Tendances liées à la participation électorale des jeunes au Canada

Une démocratie saine et robuste repose sur un électorat engagé et informé. Cette partie porte sur les tendances de la participation électorale des jeunes Canadiens et sur les recherches effectuées pour comprendre pourquoi les jeunes votent moins que les autres groupes d’âge, et comment l’éducation civique peut favoriser leur vote.

Tendances du taux de participation globale

Depuis plusieurs décennies, on observe une baisse du taux de participation global. Avant les années 1990, la participation électorale était de 70 % ou plus lors de la majorité des élections fédérales. Le taux de participation a diminué au cours des années suivantes et a atteint un creux historique de 59 % en 2008.

Un graphique linéaire montrant la participation électorale de 1970 à 2019

Ces tendances ont commencé à s’inverser en 2011, et les résultats pour 2015 ont été encore plus positifs. Le taux de participation global a atteint 68,3 % en 2015 et n’a que légèrement diminué en 2019, passant à 67 %.  
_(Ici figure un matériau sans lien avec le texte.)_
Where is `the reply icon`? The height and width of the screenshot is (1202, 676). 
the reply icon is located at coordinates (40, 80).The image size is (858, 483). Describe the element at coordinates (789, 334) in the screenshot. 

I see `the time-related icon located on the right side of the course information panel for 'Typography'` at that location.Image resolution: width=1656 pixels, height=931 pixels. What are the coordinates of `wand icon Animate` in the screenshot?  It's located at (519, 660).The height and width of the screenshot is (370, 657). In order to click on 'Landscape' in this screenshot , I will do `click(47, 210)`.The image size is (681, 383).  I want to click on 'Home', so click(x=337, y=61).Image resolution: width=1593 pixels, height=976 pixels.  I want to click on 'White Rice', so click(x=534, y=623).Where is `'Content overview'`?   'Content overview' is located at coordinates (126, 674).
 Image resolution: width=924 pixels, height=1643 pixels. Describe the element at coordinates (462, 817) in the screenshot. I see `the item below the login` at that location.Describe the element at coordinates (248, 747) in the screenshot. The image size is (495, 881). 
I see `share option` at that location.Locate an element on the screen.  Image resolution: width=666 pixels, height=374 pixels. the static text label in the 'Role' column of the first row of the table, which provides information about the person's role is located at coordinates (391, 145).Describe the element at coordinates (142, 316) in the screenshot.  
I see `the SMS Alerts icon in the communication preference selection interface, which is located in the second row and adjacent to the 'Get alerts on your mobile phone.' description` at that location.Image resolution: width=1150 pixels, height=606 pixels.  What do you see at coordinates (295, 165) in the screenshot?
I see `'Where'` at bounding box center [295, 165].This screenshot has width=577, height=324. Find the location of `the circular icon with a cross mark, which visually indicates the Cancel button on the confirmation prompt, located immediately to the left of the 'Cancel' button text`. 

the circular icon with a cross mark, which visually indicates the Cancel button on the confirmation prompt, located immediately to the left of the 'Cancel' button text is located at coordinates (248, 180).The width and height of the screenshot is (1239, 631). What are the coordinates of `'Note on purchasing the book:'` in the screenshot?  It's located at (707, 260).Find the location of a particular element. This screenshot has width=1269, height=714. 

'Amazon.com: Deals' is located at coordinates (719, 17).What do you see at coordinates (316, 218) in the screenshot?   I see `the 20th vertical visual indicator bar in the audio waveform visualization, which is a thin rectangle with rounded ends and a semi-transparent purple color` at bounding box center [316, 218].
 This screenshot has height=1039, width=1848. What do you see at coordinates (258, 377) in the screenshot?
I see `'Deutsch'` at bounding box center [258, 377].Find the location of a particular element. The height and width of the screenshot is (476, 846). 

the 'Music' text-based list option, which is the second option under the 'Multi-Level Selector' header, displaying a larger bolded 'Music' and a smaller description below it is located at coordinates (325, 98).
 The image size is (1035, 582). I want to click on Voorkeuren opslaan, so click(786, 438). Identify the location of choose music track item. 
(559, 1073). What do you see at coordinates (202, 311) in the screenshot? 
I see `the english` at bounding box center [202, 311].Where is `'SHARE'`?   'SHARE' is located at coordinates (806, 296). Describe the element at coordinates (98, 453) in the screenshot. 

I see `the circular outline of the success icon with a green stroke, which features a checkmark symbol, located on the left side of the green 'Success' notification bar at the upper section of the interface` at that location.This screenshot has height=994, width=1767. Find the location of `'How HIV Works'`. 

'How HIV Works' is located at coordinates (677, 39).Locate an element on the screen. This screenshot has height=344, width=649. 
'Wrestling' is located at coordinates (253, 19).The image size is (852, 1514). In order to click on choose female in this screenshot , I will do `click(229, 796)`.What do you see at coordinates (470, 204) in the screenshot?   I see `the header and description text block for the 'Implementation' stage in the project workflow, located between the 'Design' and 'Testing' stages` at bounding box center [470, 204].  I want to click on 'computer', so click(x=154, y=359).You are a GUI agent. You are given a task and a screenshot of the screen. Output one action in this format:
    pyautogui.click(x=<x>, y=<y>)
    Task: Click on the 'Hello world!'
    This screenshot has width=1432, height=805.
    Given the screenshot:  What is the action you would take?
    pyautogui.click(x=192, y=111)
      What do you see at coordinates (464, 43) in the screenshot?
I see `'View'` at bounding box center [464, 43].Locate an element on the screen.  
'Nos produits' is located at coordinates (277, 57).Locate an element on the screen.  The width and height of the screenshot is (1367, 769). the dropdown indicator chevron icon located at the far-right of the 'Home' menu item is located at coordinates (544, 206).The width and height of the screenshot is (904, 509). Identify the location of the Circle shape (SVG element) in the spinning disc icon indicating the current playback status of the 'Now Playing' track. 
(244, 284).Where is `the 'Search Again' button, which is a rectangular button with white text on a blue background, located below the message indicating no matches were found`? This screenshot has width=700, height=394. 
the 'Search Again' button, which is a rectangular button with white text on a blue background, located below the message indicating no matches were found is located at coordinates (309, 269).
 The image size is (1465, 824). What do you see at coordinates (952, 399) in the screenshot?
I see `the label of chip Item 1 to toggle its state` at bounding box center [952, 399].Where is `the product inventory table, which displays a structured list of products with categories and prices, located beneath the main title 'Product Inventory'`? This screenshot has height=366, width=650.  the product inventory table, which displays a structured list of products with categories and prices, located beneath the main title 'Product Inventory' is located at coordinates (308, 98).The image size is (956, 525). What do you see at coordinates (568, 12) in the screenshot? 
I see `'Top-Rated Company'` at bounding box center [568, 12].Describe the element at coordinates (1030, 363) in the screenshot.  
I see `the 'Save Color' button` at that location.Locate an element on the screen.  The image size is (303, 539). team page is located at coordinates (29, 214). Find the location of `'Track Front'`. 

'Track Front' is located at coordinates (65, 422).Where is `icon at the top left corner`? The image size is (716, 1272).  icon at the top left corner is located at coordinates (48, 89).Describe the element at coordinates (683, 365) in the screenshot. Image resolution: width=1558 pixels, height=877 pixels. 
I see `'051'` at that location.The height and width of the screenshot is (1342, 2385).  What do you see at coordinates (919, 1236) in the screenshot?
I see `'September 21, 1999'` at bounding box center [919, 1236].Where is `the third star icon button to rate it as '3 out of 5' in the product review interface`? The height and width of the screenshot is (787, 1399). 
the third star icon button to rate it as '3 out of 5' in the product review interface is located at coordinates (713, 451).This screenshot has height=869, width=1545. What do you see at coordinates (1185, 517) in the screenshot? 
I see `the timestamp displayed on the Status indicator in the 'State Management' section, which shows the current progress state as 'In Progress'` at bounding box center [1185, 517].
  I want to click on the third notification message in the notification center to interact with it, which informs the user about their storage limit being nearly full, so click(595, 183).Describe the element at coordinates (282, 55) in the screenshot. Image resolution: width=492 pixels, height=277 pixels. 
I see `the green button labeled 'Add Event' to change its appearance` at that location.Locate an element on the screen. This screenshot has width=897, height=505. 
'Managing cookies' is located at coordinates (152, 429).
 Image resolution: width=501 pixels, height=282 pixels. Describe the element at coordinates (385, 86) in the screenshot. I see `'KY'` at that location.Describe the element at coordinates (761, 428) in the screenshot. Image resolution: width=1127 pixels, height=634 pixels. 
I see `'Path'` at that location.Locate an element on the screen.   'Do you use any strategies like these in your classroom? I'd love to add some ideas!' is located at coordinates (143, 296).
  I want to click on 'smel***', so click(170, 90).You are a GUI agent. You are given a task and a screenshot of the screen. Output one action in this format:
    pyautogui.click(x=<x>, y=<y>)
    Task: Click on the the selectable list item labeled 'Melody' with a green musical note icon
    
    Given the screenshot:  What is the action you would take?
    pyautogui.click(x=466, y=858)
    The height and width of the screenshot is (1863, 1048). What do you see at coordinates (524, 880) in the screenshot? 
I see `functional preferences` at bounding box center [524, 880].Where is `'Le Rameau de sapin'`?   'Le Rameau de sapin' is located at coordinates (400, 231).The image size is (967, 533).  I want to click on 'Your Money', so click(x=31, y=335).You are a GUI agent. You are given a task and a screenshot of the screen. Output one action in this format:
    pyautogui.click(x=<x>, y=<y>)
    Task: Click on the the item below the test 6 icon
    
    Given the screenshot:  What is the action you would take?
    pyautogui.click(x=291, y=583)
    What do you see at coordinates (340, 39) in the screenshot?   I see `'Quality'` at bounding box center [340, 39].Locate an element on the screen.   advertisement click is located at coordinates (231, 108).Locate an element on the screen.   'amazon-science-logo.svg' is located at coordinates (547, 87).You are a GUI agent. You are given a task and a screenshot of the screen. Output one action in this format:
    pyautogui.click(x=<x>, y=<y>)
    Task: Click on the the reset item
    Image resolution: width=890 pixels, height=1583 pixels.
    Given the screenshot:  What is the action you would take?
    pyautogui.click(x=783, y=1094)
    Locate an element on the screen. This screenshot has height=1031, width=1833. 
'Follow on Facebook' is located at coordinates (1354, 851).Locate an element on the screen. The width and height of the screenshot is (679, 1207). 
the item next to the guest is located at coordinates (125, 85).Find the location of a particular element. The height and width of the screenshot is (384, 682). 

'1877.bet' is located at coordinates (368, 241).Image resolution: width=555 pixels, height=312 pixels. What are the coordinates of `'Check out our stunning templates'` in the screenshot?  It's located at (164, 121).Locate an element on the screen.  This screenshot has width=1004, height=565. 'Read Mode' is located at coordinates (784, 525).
En 2015, le taux de participation des jeunes de 18 à 24 ans a connu la plus forte augmentation de tous les groupes d’âge. Un demi-million de jeunes Canadiens de plus qu’en 2011 ont voté.  

Toutefois, en 2019, la participation des jeunes a diminué de 3,2 points de pourcentage. Serait ce le début d’une tendance à la baisse? Ou est-ce plutôt un signe que la participation se stabilise?

Évolution de la participation électorale par groupe d’âge 

Une chose est demeurée constante au cours de la dernière décennie : il y a un écart important entre la participation électorale des jeunes et celle des groupes plus âgés. En 2015, la participation des jeunes électeurs était inférieure de plus de 20 points de pourcentage à celle des électeurs âgés de 65 à 74 ans.

En 2019, l’écart entre ces groupes d’âge a augmenté, le taux de participation des jeunes étant de 25 points de pourcentage inférieur à celui des électeurs âgés de 65 à 74 ans.

Un infographique de la participation électorale pendant l’Élection Fédérale de 2019, comparant deux groupes d’âges : 18-24 et 65-74

Voter, c’est en prendre l’habitude : une personne qui vote à sa première élection votera probablement toute sa vie. En revanche, si elle ne vote pas à sa première élection, il est peu probable qu’elle en prenne l’habitude plus tard.

Un graphique linéaire avec trois groupes d’études qui démontre que voter dès un jeune âge développe une habitude et promet une plus grande participation électorale
Ce diagramme présente les résultats d’une étude menée auprès de trois groupes d’électeurs, de 1965 à 2008.

Pourquoi les jeunes votent-ils moins?

Afin de mieux comprendre pourquoi de nombreux jeunes ne votent pas  et déterminer l’évolution des obstacles au vote, Élections Canada a commandé plusieurs études. 

L’Enquête nationale auprès des jeunes 2015 a permis de relever deux obstacles majeurs : la motivation et l’accès. Le sondage a révélé que, comparativement aux électeurs plus âgés, les jeunes Canadiens :

  • s’intéressent moins à la politique canadienne;
  • ont moins le sentiment qu’ils peuvent changer les choses en votant;
  • croient que le gouvernement ne se soucie pas de ce qu’ils pensent;
  • ont tendance à considérer le vote comme un choix plutôt que comme un devoir.

En ce qui concerne l’accès, l’Enquête a révélé que les jeunes :

  • sont moins susceptibles de recevoir une carte d’information de l’électeur;
  • sont moins informés des façons de s’inscrire et de voter;
  • trouvent le processus de vote trop difficile (se rendre aux urnes, prouver leur identité).

Les résultats de la recherche indiquent qu’un facteur clé pour surmonter ces obstacles est d’augmenter le degré d’intérêt et le niveau de connaissances politiques des futurs électeurs.

Valeur de l’éducation civique

Grâce aux résultats de ses recherches, Élections Canada comprend l’importance de l’éducation pour préparer les futurs électeurs à la vie civique. Selon l’Enquête nationale auprès des jeunes 2015, les jeunes ayant voté étaient beaucoup plus portés à dire :

  • qu’ils avaient acquis des connaissances sur le gouvernement et la politique au secondaire;
  • qu’ils avaient participé à une élection simulée.
Une personne qui entre dans un bureau de vote

Pour former de futurs électeurs engagés et bien informés, il faut la participation des proches, des écoles et du gouvernement, entre autres. Notre démocratie en dépend!